In this work, a pre-classification based LID system has been prepared for improving the system performance with respect to the state-of -art system. Here, system performances have been obtained for three different conditions. Condition I, where no pre-classification stage is present and the languages are identified as a conventional (baseline) LID system does. Here, in training stage, a separate model (L₁, L₂, … L_M) for each of the M number of languages is trained and identification stage determines which of the L languages is most likely to the language models prepared at the training stage. For condition II and condition III, first languages are pre-classified into tonal and non-tonal categories and then individual languages of respective category are to be identified at the second stage. Moreover, for condition II, all languages labeled as tonal or non-tonal at the first stage are processed to the second stage and for condition III, only truly detected tonal or non-tonal languages from the pre-classification stage (separated manually) are processed by the individual language identification stage. Block diagram representations of all the three conditions of the system are shown in Fig. 1. It is evident from the literatures [21] that tonal characteristics in the tonal languages are coded at syllable level rather than the utterance. This paper uses syllable as the basic units for feature extraction which are useful for distinguishing among the languages. The common syllable structures are Vowel (V), vowel consonant (VC), consonant vowel consonant consonant (CVCC) and vowel consonant consonant (VCC) etc. In case of Indian languages most of the syllables are CV types [23]. Syllable boundaries are obtained considering the locations of vowel onset points (VOPs) [24] as end points.

Fig.1

Block diagram representation of the system for (a) condition I (b) condition II and (c) condition III.

3. Database used for language identification

NITS-LD comprises of 12 Indian languages and its detailed description is given in Table 1.

Table 1
Descript ion of NITS-LD

Category Languages Train (hrs/ number of speakers) Test (hrs/ number of speakers)

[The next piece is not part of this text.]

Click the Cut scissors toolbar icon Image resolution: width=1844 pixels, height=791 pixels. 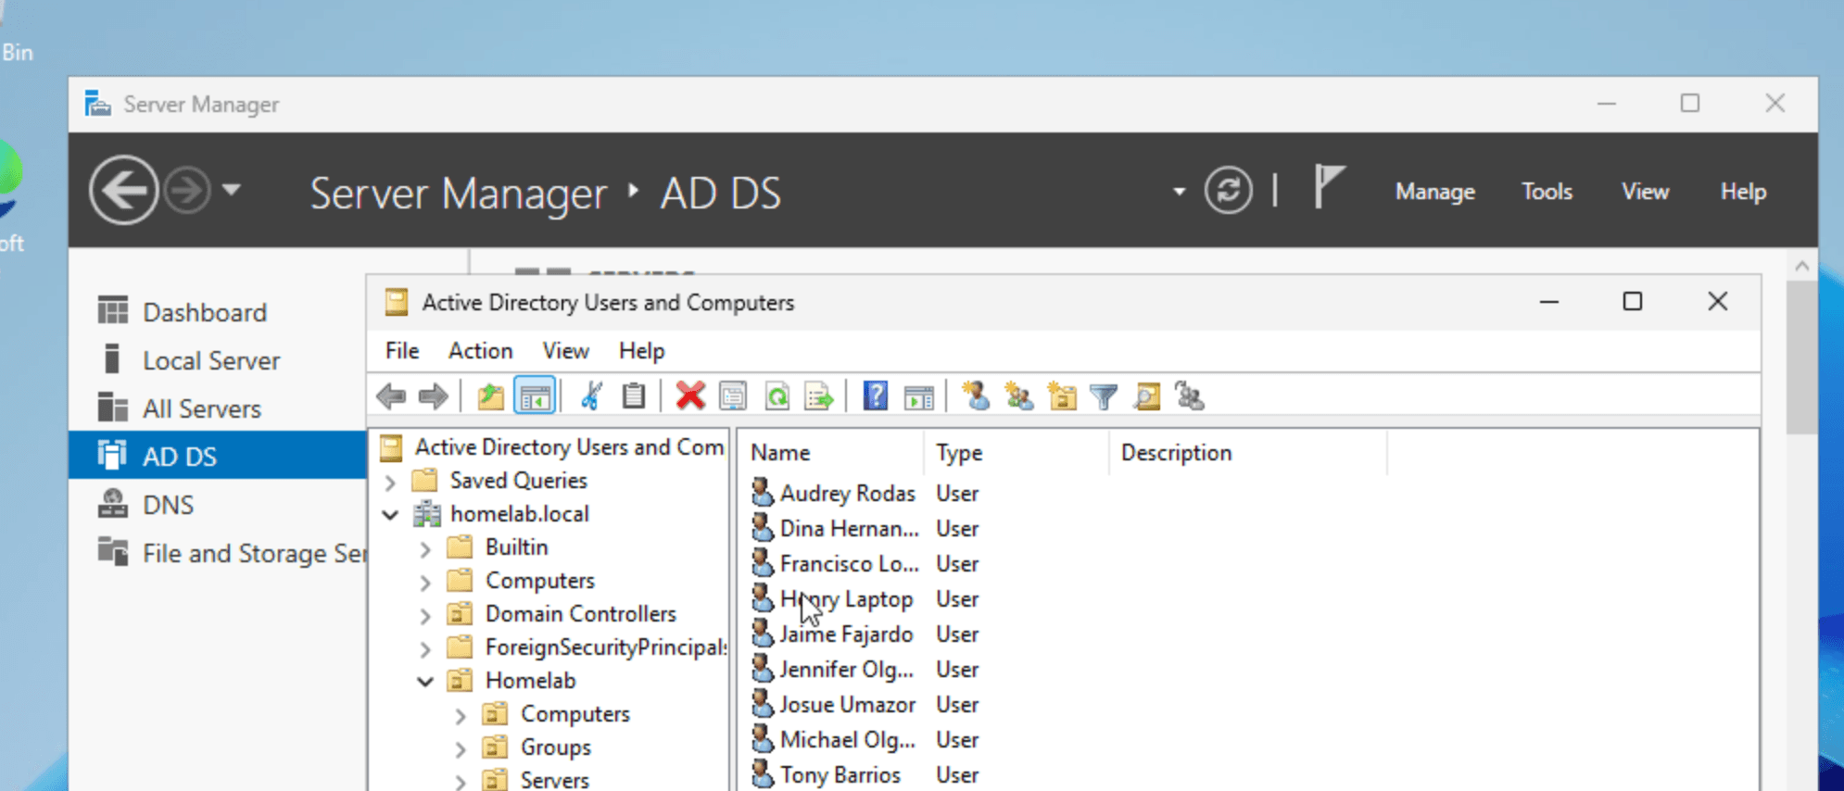click(590, 396)
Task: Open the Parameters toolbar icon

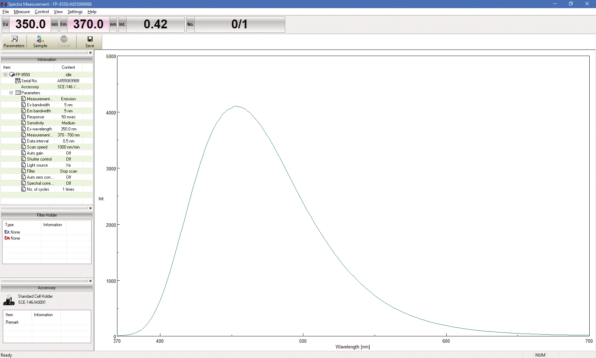Action: click(14, 39)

Non-tonal Assamese (As) 10/22 1/11

Bengali (Be) 12/10 1/14

Indian English (En) 11/10 1/12

Hindi (Hi) 10/16 1/10

Nagamese (Na) 8/4 1/5

Odiya (Od) 8/8 1/8

Tamil (Ta) 14/5 1/12

Tonal Bodo (Bo) 8.5/4 1.5/9

Gojri (Go) 7.5/5 1.5/8

Manipuri (Ma) 9/3 1.5/5

Mizo (Mi) 7/3 1.5/6

Panjabi (Pu) 9/5 1.5/12

Category	Languages	Train (hrs/ number of speakers)	Test (hrs/ number of speakers)
Non-tonal	Assamese (As)	10/22	1/11
	Bengali (Be)	12/10	1/14
	Indian English (En)	11/10	1/12
	Hindi (Hi)	10/16	1/10
	Nagamese (Na)	8/4	1/5
	Odiya (Od)	8/8	1/8
	Tamil (Ta)	14/5	1/12
Tonal	Bodo (Bo)	8.5/4	1.5/9
	Gojri (Go)	7.5/5	1.5/8
	Manipuri (Ma)	9/3	1.5/5
	Mizo (Mi)	7/3	1.5/6
	Panjabi (Pu)	9/5	1.5/12

The two columns of Table 1 under the train and test represent total speech data (in hrs) and total number of speakers present in train and test set of each languages respectively. Data of different languages has been collected from AIR news archives, resampled at 8 kHz and then stored as 32-bit floating point numbers. The speakers of AIR news channels are highly professional and well matured. Hence the speech samples collected from this news archives are well articulated and are standard in terms of pronunciation and speaking rate. Data collected from AIR news archives has some inherent problems, like, (i) the number of speakers for each language are less in number and specially for some languages like Nagamese etc. are noticeably small; (ii) there are the chances to get overlapping speech samples of different speakers and (iii) moreover the news headlines may have the back ground music. Hence, proper care should be taken while preparing the database useful for the experiment. In order to train the models, along with our NITS-LD a subset of Indic database [25] is also used. The details of Indic database are given in [25].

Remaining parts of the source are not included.